▸ YOUR GOAL
Extract the entries between the line containing "Find the location" and the line containing "pyautogui.click(x=556, y=465)", inclusive, and repeat those lines exactly.

▸ RECORD SET
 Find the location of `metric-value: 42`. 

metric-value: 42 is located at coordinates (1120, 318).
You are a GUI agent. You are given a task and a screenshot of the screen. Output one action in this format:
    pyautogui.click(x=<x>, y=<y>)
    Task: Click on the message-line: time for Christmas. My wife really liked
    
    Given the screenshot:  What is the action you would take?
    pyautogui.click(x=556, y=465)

...

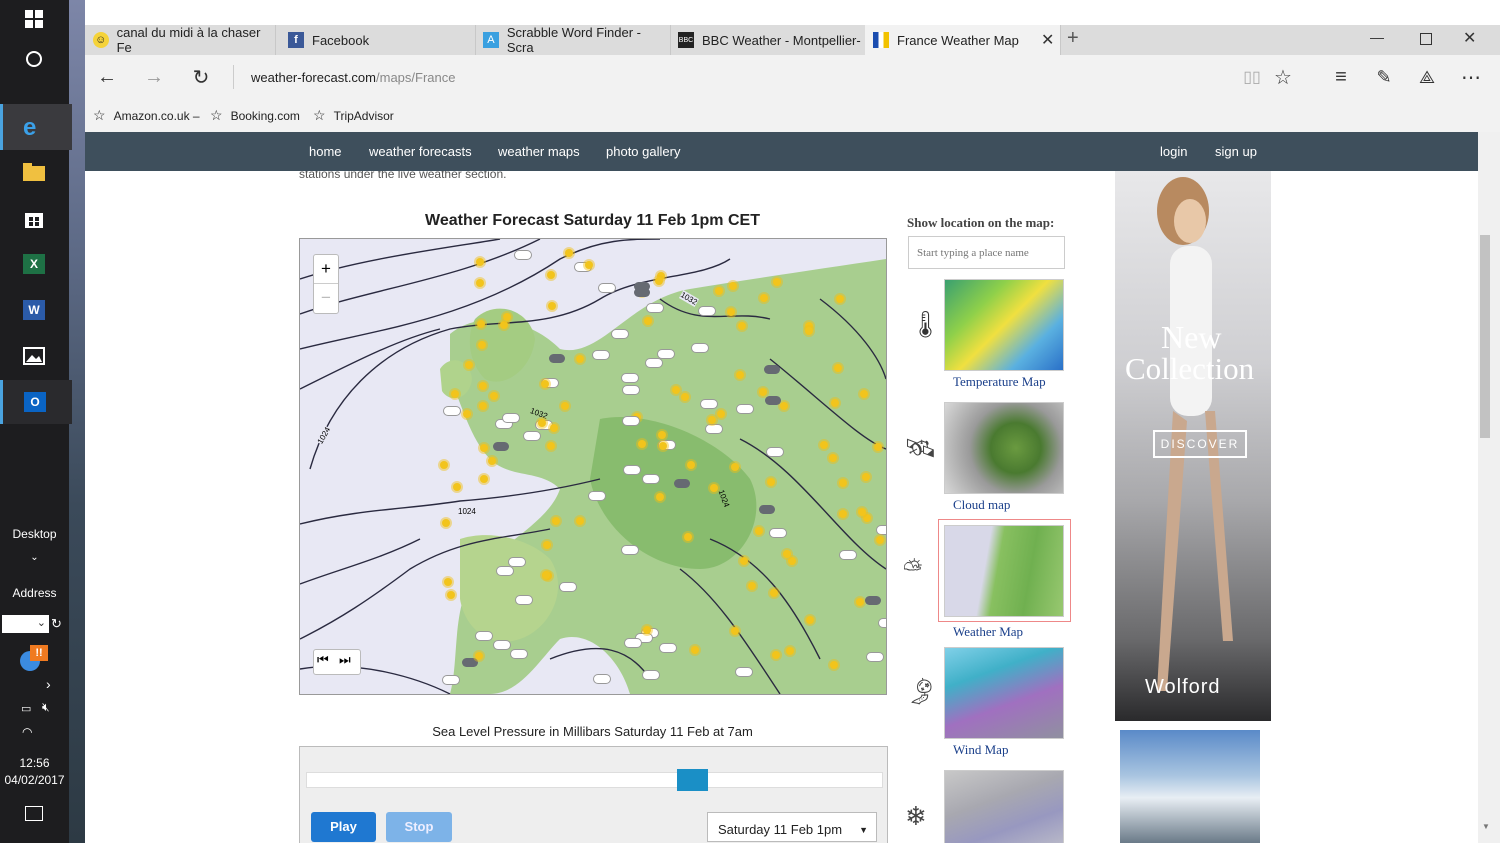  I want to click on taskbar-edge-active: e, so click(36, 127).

▸ TASK RESPONSE
 Find the location of `metric-value: 42`. 

metric-value: 42 is located at coordinates (1120, 318).
You are a GUI agent. You are given a task and a screenshot of the screen. Output one action in this format:
    pyautogui.click(x=<x>, y=<y>)
    Task: Click on the message-line: time for Christmas. My wife really liked
    
    Given the screenshot:  What is the action you would take?
    pyautogui.click(x=556, y=465)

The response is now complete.